How Rasa keras policy perform prediction probabilities?

I have to use my custom model architecture in rasa keras policy, for which I have to understand the prediction probabilities of rasa keras policy. As I have understood, while training the training data has first changed into vector transformation, and then a random shuffle has performed on the inputs and the predicted actions.

The shuffled inputs and predicted actions have then used to train the model using simple LSTM. Could I get the clear explanation about why the vactor transformations have performed? How does it have influenze on predicting actions?

what do you mean by vector transformation?

After analysing the script, in the function ‘train’ of KerasPolicy, the ‘training trackers’ has transformed into a vector representation using featurizer (rasa/ at master · RasaHQ/rasa · GitHub).

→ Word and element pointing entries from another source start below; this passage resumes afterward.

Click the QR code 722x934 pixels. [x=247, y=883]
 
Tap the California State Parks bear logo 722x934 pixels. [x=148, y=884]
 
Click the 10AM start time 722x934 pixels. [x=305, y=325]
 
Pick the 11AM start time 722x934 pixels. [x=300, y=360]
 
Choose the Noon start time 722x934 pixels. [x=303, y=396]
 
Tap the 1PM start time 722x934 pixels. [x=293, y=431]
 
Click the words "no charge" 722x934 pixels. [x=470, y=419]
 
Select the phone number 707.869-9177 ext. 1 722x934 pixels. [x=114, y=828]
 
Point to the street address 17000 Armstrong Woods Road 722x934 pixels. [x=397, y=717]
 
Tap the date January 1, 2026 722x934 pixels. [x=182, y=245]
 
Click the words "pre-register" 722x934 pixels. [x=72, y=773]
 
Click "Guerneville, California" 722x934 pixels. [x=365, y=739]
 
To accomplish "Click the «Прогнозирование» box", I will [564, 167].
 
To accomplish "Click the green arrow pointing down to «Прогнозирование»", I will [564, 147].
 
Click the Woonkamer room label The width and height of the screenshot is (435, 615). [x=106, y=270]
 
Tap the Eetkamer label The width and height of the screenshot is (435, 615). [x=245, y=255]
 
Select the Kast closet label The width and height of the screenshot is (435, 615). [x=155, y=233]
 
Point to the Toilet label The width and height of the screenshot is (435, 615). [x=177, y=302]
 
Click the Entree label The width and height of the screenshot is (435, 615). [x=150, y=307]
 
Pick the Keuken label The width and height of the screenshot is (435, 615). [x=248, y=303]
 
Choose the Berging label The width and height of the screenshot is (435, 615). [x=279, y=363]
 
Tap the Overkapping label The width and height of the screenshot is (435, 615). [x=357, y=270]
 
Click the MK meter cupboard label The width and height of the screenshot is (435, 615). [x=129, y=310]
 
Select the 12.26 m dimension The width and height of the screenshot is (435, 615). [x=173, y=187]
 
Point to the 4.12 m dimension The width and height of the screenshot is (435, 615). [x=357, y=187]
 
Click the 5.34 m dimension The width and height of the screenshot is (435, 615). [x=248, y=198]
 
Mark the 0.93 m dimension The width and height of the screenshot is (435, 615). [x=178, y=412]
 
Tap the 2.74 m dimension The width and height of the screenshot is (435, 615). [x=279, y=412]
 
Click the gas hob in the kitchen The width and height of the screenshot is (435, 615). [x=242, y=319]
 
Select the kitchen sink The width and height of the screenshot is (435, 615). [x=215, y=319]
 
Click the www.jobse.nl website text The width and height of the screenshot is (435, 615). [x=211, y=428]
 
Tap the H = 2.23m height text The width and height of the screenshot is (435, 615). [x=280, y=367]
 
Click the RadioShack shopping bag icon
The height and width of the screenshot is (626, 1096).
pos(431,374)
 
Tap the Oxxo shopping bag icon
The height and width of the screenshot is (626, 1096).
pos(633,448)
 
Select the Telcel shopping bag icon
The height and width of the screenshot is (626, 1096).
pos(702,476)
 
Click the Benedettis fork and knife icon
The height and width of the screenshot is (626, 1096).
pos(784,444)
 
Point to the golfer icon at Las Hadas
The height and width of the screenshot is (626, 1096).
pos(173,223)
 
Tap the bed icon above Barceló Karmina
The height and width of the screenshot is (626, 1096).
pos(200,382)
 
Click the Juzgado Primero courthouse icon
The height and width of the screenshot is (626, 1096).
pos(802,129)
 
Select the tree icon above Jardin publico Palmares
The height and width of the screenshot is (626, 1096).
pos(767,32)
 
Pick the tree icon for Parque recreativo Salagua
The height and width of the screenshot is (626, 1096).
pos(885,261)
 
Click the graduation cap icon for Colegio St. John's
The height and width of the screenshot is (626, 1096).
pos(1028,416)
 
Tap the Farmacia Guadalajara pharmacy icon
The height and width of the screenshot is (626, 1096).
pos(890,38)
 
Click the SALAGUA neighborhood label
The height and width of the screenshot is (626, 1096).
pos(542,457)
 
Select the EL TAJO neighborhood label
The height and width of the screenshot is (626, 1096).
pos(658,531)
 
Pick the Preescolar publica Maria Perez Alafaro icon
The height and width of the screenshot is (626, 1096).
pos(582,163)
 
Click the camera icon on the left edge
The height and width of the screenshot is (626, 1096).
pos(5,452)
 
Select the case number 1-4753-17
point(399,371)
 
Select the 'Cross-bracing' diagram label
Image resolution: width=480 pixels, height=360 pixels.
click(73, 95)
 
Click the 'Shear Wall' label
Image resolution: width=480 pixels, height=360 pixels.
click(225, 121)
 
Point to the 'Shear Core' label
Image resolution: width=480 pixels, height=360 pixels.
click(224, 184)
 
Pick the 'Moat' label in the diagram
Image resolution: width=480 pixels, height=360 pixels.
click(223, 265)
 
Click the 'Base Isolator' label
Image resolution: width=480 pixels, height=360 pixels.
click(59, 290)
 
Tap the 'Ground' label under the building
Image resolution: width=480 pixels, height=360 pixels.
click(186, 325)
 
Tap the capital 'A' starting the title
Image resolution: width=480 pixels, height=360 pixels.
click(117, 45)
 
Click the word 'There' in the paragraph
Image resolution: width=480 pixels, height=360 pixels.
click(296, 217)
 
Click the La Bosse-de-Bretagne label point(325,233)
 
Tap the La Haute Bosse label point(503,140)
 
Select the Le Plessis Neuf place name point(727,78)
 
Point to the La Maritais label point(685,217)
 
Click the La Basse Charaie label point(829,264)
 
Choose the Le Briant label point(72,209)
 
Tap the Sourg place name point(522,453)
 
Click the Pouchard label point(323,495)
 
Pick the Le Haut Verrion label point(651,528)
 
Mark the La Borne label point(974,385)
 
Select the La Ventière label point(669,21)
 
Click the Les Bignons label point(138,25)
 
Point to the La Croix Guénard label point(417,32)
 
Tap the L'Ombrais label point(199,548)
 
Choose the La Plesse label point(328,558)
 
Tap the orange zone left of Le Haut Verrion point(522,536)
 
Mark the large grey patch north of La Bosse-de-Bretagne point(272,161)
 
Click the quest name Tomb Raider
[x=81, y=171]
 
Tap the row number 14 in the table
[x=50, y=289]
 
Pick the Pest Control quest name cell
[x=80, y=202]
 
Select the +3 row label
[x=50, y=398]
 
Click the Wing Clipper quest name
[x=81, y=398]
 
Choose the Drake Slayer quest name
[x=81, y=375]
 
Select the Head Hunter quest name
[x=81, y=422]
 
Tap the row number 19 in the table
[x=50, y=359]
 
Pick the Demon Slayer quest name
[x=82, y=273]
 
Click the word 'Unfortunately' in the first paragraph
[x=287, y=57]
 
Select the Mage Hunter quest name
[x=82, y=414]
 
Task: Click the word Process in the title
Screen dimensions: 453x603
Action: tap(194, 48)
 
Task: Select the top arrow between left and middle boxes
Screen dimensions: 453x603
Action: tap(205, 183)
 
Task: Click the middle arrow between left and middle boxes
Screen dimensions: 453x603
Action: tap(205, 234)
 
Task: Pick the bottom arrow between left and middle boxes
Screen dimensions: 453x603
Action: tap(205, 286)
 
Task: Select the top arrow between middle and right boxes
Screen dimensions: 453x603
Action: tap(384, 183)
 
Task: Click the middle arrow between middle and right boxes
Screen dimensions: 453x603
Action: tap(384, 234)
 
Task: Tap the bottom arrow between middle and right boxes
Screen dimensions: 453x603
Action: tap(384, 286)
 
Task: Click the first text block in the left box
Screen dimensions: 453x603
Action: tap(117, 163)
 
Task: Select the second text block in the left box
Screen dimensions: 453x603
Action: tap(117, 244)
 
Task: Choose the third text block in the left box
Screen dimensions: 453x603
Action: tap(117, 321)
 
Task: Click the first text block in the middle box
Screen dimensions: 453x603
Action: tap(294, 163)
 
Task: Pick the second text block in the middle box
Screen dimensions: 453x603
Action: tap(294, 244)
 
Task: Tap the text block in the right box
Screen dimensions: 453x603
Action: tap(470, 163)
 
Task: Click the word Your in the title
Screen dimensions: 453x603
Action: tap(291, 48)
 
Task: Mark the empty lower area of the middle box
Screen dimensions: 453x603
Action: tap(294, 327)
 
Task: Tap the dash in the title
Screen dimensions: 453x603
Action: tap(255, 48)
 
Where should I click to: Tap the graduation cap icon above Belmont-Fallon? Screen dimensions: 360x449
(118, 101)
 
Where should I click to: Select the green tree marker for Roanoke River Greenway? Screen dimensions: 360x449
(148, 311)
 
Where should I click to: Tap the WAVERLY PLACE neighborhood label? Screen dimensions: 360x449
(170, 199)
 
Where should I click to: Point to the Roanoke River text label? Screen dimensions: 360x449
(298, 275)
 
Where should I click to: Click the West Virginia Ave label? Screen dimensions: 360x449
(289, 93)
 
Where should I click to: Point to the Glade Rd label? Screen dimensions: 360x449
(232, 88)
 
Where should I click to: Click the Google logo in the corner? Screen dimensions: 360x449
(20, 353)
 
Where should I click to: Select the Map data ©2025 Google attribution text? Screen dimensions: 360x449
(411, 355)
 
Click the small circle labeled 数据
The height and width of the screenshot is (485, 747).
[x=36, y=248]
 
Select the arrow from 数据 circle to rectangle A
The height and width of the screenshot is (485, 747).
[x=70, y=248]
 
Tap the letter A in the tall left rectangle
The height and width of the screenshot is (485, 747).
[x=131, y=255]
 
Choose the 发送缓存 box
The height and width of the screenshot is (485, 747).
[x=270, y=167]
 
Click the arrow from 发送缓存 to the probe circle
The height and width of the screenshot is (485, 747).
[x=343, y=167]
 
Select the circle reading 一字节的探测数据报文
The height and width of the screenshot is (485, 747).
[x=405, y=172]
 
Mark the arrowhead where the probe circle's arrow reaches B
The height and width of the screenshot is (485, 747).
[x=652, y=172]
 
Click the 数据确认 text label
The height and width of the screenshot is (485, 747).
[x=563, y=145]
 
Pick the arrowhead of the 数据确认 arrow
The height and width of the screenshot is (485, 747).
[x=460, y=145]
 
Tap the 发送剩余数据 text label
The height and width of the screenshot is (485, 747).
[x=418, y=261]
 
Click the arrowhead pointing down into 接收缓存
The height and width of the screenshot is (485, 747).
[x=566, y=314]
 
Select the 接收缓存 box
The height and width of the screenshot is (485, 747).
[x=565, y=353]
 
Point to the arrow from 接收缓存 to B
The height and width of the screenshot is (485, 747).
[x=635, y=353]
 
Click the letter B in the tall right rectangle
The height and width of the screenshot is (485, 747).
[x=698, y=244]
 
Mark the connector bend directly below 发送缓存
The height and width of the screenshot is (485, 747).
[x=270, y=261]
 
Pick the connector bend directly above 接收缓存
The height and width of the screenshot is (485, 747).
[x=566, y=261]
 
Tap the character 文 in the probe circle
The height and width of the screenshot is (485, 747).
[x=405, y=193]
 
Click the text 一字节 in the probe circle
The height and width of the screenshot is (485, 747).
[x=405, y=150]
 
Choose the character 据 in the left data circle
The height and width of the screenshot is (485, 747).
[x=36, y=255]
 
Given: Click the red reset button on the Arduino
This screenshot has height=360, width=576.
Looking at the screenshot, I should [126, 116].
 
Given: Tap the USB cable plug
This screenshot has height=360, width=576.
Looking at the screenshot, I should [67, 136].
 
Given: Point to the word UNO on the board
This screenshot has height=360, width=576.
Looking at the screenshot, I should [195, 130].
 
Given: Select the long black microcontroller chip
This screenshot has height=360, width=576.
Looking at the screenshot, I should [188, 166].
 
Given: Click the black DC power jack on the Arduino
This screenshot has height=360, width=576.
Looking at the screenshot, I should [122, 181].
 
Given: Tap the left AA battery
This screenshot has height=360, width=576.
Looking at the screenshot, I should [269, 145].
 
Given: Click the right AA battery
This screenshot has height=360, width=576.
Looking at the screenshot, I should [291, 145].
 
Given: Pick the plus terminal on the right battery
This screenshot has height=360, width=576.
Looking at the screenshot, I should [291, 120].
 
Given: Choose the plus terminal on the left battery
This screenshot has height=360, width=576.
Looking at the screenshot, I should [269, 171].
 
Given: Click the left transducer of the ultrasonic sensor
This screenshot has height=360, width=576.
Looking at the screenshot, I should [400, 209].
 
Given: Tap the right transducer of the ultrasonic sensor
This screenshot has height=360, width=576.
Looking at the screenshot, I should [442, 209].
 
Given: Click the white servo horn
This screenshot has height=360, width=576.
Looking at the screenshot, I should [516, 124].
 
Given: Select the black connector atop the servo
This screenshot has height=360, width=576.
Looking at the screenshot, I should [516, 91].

Please note the function ‘featurize_for_training’(rasa/ at 510d0fd8b77731d225d0d7c48f1cea5842924162 · RasaHQ/rasa · GitHub).

This vector representations have shuffed using numpy, which has defined as shuffled_X, shuffled_y, which have then used for training the model.

the stories need to be transformed into numbers, that’s why featurization is performed. shuffling of data points is a standard procedure before training ML models

Thanks for the Reply! Could you please elaborate it. Have the vector representations implemented based on starspace algorithm or what type of featurizer has used to convert the samples into vector representations?

one-hot encoding of intents and actions